# LAFC vs LA Galaxy



## seuss (Mar 31, 2018)

Awesome game to watch!
Great for soccer in LA!


----------



## Dominic (Mar 31, 2018)

Awesome game!!!


----------



## KONI (Mar 31, 2018)

Zlatan is a beast!


----------



## timbuck (Mar 31, 2018)

KONI said:


> Zlatan is a beast!


It’s like when two flight 2 teams play and 1 of them brings down a DA player.


----------



## El Clasico (Mar 31, 2018)

timbuck said:


> It’s like when two flight 2 teams play and 1 of them brings down a DA player.


I think a better analogy would be....It's like when two US DA teams play and one of them brings in a player from a European Academy.


----------



## Soccer Cat (Apr 1, 2018)

Looking forward to Galaxy games even more now!  He’s going to be fun to watch.


----------



## seuss (Apr 1, 2018)

I think that was the single most watchable  mls game ever


----------



## Dummy (Apr 1, 2018)

seuss said:


> I think that was the single most watchable  mls game ever


I agree.  The stadium experience was incredible too.  Having an LA rivalry will be great.  Looking forward to the game in Expo Park.


----------



## futboldad1 (Apr 1, 2018)

El Clasico said:


> I think a better analogy would be....It's like when two US DA teams play and one of them brings in a player from a European Academy.


LOL, seriously this is dead-on accurate. 

Zlatan is 37 but going to run rings around MLS defending..... and the reporters too


----------



## Kicker4Life (Apr 1, 2018)

futboldad1 said:


> LOL, seriously this is dead-on accurate.
> 
> Zlatan is 37 but going to run rings around MLS defending..... and the reporters too


I look forward to watching him do both!!!


----------



## Jairzinho (Apr 1, 2018)

Typical LA mentality. Go up 3-0 then stop defending. Go down 3-0 then start attacking. Poor across the board...and of course all the "fans" love it. And you wonder why we didn't qualify for the WC???wicked1


----------



## bruinblue14 (Apr 1, 2018)

Was at Knotts yesterday and saw so many people in Galaxy and LAFC gear. More than any other sports related gear. Obviously probably because of El Trafico, but nice to see nonetheless.


----------



## will (Apr 1, 2018)

El Clasico said:


> I think a better analogy would be....It's like when two US DA teams play and one of them brings in a player from a European Academy.


That's odd, since Academies from Argentina, Brazil and Mexico have always kicked European Academies anywhere. Including this year's Adidas U17 G.Cup, Dallas Cup. Didn't you guys learned yet that European Top Level Pro Teams rarely get their starts from "European Academies", but from a 3rd world Latino or African Academy instead? And then you guys want to blame the Federation, coaches, or Fifa for not hosting or even being at the World Cup, I mean, how come if many millions of people like you still didn't get the game.


----------



## El Clasico (Apr 1, 2018)

will said:


> That's odd, since Academies from Argentina, Brazil and Mexico have always kicked European Academies anywhere. Including this year's Adidas U17 G.Cup, Dallas Cup. Didn't you guys learned yet that European Top Level Pro Teams rarely get their starts from "European Academies", but from a 3rd world Latino or African Academy instead? And then you guys want to blame the Federation, coaches, or Fifa for not hosting or even being at the World Cup, I mean, how come if many millions of people like you still didn't get the game.

--*--

Requirements =
1. Copy out the passage of the LAFC vs LA Galaxy thread from "Was at Knotts" through "to see nonetheless.".
2. Convert the stretch of the records from the line containing "This screenshot has height=859, width=1122." through the line containing "Action: 54,750" into a JSON list of strings, one per line, skipping any blank lines.

Records to use =
--*--

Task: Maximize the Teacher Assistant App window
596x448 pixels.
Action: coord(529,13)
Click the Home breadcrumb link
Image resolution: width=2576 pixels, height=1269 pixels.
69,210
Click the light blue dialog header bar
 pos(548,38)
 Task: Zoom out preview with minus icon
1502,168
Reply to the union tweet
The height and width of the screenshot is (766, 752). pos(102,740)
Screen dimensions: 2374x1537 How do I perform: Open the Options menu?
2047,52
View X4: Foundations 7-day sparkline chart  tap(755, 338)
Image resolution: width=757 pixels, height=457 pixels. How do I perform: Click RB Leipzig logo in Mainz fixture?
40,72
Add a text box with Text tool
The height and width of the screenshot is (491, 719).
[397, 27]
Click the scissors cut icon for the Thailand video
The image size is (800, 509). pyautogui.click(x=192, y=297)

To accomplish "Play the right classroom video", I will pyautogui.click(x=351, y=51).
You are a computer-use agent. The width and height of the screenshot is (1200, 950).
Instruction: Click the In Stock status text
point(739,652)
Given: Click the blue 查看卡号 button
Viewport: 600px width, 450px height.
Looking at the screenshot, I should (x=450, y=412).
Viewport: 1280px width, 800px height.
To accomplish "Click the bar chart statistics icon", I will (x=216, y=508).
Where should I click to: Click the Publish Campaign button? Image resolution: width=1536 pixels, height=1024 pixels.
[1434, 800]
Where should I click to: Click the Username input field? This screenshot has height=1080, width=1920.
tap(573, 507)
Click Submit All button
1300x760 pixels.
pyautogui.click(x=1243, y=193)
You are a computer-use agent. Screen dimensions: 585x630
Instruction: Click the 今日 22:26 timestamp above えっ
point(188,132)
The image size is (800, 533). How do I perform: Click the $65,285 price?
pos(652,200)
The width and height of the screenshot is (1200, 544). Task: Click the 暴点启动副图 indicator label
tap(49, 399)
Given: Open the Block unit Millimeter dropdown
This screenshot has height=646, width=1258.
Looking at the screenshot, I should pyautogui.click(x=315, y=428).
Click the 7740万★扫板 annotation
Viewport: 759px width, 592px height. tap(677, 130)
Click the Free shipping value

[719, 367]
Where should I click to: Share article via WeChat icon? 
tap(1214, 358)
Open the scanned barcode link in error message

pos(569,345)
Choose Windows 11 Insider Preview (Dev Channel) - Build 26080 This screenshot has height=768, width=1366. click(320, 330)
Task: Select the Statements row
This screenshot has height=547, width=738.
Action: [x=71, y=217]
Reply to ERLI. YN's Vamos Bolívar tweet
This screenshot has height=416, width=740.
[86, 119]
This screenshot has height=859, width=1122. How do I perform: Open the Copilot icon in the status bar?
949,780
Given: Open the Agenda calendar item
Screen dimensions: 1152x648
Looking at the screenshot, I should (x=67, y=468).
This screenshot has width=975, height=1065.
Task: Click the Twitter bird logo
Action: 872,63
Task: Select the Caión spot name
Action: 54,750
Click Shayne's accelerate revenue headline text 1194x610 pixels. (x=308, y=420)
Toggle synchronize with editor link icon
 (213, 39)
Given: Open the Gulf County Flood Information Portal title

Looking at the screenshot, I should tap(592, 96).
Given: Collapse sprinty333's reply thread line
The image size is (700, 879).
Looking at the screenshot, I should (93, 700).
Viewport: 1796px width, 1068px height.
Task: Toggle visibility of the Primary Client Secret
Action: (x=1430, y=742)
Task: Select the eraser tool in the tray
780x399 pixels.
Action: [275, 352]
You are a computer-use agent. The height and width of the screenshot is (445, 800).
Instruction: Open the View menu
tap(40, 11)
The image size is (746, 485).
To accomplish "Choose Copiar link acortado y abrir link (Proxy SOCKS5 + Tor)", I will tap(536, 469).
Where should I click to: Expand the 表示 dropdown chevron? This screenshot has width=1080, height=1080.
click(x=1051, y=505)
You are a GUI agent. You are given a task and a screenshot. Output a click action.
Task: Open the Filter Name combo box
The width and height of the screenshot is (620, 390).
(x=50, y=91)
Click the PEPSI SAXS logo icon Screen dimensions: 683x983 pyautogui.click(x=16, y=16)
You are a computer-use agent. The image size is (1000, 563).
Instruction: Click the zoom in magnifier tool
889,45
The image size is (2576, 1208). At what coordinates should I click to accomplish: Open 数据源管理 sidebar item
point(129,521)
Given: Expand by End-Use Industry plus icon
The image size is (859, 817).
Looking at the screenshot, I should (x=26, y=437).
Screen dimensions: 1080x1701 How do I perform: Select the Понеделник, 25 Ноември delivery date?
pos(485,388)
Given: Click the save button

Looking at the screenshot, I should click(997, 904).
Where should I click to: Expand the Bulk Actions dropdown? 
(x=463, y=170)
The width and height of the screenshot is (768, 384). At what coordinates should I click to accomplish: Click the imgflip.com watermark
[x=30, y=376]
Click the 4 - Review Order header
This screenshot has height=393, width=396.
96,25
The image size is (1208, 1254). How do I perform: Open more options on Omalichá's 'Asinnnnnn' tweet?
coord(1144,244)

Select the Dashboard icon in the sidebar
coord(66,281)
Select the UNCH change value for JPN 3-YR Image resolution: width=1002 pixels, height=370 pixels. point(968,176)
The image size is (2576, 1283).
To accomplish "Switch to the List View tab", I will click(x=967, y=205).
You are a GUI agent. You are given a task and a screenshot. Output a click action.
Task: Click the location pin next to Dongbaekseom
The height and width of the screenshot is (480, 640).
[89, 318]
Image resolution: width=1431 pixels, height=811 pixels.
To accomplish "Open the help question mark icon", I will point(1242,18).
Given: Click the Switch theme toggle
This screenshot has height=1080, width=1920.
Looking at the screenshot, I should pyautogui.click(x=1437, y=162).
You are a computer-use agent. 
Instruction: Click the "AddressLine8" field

--*--

Outputs by task =
1.
Was at Knotts yesterday and saw so many people in Galaxy and LAFC gear. More than any other sports related gear. Obviously probably because of El Trafico, but nice to see nonetheless.

2.
[
  "This screenshot has height=859, width=1122. How do I perform: Open the Copilot icon in the status bar?",
  "949,780",
  "Given: Open the Agenda calendar item",
  "Screen dimensions: 1152x648",
  "Looking at the screenshot, I should (x=67, y=468).",
  "This screenshot has width=975, height=1065.",
  "Task: Click the Twitter bird logo",
  "Action: 872,63",
  "Task: Select the Caión spot name",
  "Action: 54,750"
]